Generate JSON output:

```bash
pycodereview path/to/file.py --json-output review.json
```

Example **JSON output**:

```json
[
  {
    "file": ".\tests\data\sample_cases.py",
    "category": "Correctness",
    "priority": "HIGH",
    "impacted_lines": "65",
    "potential_impact": "Shared mutable state across calls; surprising behavior.",
    "description": "sample_cases.py: Mutable default in function \"bad_defaults_a\"."
  },
  {
    "file": ".\tests\data\sample_cases.py",
    "category": "Correctness",
    "priority": "HIGH",
    "impacted_lines": "70",
    "potential_impact": "Shared mutable state across calls; surprising behavior.",
    "description": "sample_cases.py: Mutable default in function \"bad_defaults_b\"."
  }
]
```

---

## Output Formats

### CSV

Columns:
1. Category
2. Priority
3. Impacted lines
4. Potential impact
5. Description

### JSON

Each finding is a JSON object with keys:
- `file`
- `category`
- `priority`
- `impacted_lines`
- `potential_impact`
- `description`

---

## Example CLI options

```
pycodereview FILE [options]

Options:
  --out OUT            Output CSV path.

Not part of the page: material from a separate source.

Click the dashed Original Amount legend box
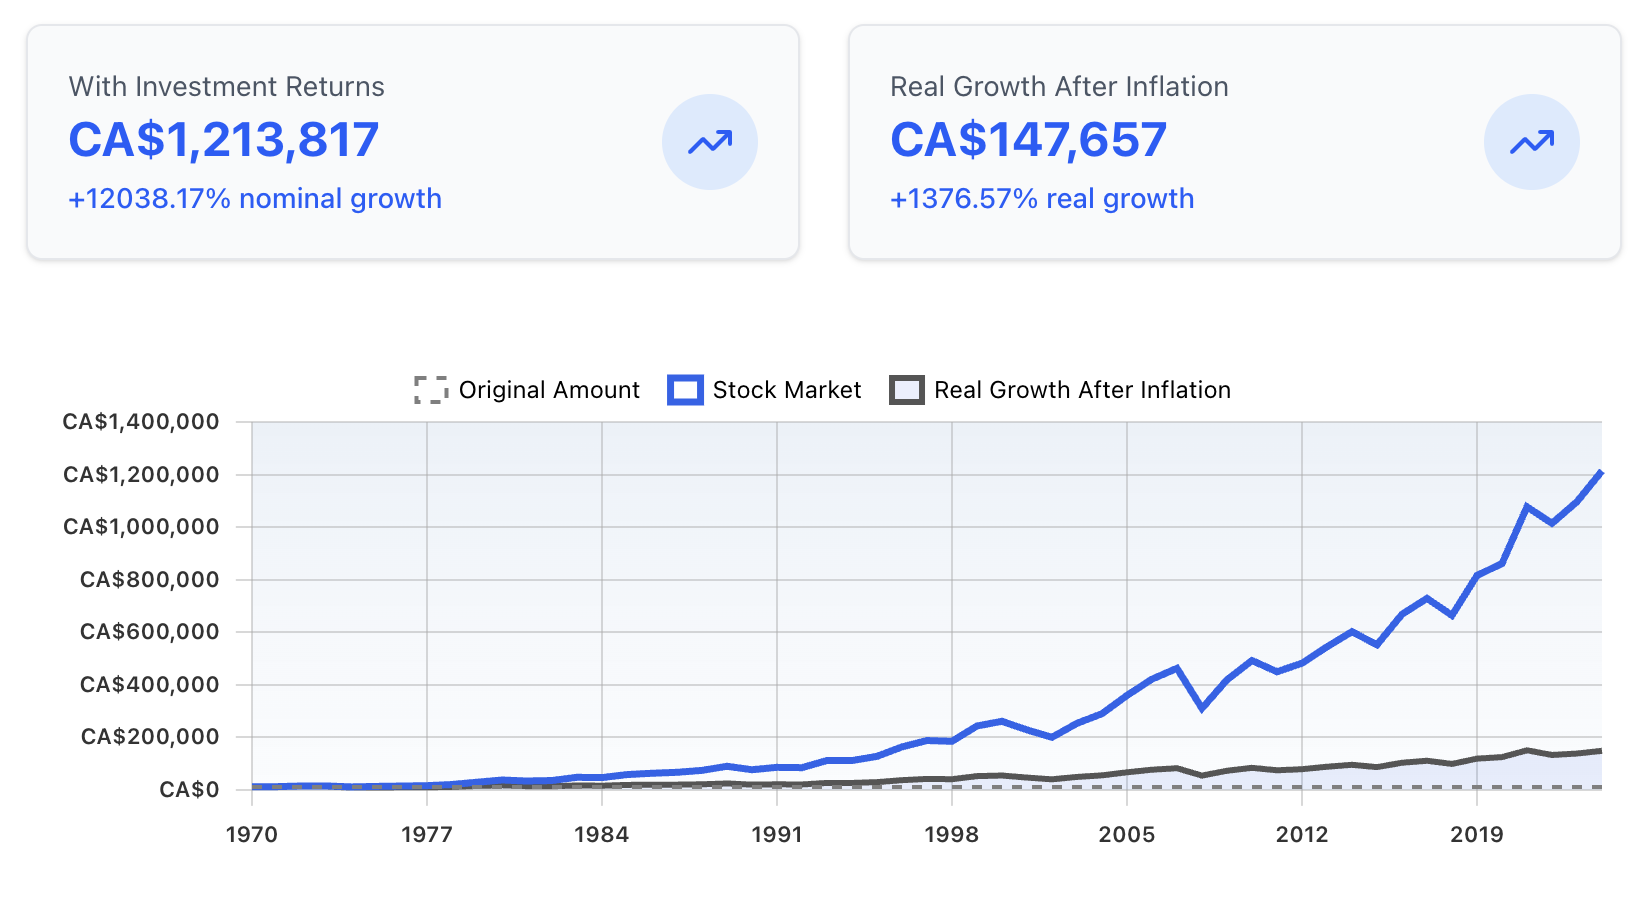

Default: review_report.csv
  --json-output PATH   Write JSON-formatted report.
  --min-priority {LOW,MEDIUM,HIGH}
                       Only report issues at or above this priority.
  --merge-issues       Merge identical issues across multiple lines.
  --max-lines N        Cap the number of lines listed per issue (default: 1200)
  --version            Show version and exit
  -h, --help           Show help message and exit
```

---

## Example Local Testing

Run all unit tests with coverage:

```bash
pip install -r requirements-dev.txt
pytest --cov=src/pycodereview --cov-report=term --cov-report=html
```

---

## Limitations

- Static checks are not a replacement for full linters or type checkers (ruff, flake8, mypy).
- Some security rules are conservative; false positives are possible.
- Reports only; no auto-fixes.

---

## Contributing

PRs welcome. Please:
- add unit tests for new rules,
- keep messages concise and actionable,
- document new options in the README,
- run black and ruff before committing.

---

## License

MIT License. See LICENSE for details.